The oldest railroad trade union in the western world – the Brotherhood of Locomotive Engineers and Trainmen – has just celebrated its 150th anniversary.

To mark the occasion, leaders of both railroad labour and industry came together an event at Detroit.

BNSF Railway President and CEO Matt Rose have the 300 strong crowd on their feet when he said, “BNSF is focused on Positive Train Control, not just because of the [federal] mandate, but because we believe it will create a safer environment for our employees.”

The union returned to its roots to celebrate 150 years, having begun as the Brotherhood of the Footboard on May 8, 1863, in Detroit.

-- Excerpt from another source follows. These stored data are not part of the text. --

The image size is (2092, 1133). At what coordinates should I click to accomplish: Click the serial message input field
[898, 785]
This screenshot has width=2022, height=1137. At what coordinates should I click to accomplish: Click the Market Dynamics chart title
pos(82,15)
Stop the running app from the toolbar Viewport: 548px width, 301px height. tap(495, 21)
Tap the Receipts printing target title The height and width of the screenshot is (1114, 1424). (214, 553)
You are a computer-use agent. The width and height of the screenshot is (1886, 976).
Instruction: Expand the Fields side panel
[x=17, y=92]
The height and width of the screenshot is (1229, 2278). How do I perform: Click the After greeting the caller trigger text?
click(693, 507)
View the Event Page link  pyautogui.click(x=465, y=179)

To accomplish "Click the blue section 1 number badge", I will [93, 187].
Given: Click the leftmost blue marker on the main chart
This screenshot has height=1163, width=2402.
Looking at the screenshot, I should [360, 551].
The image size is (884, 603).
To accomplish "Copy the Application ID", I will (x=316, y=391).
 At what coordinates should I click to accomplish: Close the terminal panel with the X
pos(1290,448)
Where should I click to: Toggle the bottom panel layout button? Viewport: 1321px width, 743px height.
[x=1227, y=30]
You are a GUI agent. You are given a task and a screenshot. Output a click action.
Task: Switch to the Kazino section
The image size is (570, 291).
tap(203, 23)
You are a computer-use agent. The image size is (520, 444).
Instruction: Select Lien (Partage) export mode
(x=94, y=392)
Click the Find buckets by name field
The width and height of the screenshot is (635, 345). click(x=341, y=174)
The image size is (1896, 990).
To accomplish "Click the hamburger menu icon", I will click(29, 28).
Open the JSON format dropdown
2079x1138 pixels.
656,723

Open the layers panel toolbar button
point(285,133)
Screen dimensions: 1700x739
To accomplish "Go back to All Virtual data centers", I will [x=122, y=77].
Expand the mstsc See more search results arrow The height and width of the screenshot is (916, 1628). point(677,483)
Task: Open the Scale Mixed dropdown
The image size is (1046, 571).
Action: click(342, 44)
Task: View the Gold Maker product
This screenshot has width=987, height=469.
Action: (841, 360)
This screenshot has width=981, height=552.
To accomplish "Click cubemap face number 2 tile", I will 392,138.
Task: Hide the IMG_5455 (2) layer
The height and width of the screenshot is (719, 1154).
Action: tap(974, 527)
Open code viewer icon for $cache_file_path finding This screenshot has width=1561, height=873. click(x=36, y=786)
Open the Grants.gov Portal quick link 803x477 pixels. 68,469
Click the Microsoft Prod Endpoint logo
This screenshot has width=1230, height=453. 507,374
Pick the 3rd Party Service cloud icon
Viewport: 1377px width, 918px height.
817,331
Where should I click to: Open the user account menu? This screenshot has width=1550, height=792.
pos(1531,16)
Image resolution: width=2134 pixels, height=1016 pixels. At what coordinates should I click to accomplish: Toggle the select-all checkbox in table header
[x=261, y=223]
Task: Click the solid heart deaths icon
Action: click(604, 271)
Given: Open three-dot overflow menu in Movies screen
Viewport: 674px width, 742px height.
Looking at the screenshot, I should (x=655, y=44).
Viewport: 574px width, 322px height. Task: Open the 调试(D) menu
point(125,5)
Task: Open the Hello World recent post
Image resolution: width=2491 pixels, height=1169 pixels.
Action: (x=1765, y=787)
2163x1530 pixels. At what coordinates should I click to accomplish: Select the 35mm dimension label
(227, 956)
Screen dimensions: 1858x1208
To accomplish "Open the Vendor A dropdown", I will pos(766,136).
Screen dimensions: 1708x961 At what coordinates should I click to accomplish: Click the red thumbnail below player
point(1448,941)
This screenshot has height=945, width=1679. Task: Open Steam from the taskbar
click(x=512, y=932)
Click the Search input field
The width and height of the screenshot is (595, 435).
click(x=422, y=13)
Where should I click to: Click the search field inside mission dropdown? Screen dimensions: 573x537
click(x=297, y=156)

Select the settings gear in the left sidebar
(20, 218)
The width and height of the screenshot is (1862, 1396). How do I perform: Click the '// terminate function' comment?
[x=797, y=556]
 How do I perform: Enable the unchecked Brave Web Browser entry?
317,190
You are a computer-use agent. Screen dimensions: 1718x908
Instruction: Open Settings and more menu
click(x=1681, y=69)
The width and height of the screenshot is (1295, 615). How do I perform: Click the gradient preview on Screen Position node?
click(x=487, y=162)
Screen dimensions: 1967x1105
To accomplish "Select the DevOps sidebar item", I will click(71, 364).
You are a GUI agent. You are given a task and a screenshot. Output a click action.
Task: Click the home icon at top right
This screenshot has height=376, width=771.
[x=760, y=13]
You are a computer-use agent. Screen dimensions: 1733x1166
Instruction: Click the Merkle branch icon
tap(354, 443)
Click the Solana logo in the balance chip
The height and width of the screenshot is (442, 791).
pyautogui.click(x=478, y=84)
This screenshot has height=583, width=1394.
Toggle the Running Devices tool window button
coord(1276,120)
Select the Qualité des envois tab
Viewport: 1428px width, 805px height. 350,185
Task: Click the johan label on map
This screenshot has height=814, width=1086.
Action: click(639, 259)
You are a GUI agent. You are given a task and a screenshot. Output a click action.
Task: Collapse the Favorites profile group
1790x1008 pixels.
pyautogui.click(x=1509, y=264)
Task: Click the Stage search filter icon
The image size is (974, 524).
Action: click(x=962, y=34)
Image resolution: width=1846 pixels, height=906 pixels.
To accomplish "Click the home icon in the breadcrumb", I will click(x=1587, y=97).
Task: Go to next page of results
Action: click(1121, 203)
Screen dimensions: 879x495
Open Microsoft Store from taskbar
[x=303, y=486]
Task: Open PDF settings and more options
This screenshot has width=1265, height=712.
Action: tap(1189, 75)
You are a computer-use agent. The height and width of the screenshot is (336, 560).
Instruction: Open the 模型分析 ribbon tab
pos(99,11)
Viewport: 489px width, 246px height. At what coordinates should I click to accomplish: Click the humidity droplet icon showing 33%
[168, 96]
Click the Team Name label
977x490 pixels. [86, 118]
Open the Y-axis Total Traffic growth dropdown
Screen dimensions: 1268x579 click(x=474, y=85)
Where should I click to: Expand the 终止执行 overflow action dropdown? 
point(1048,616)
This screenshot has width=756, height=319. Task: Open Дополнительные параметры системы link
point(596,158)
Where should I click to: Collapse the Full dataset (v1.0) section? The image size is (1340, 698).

A year later, the name Brotherhood of Locomotive Engineers was adopted at the first national convention in Indianapolis. That name remained for 140 years, until the 2004 merger with the International Brotherhood of Teamsters led to the current name.

From its inception, the union has advocated for better working conditions for its members. Key moments include the 1907 Hours of Service Act, which made the 24-hour workday illegal and established a 16-hour maximum; and the Adamson Act of 1916, which provided for the eight-hour day and was the first federal law to address overtime pay.

The BLET also played key roles in the 1926 Railway Labor Act, which established a framework for resolving labor-management disputes; and the Railroad Retirement and Unemployment Insurance Act of 1937, which established the rail industry’s equivalent of the Social Security System.

Recent incentives have addressed safety and efficiency within the industry, including PTC and 2008’s Railroad Safety Improvement Act.

Today, the union counts 55,000 active and retired members in more than 500 divisions throughout the U.S., and represents locomotive engineers on 98 percent of the nation’s rail trackage.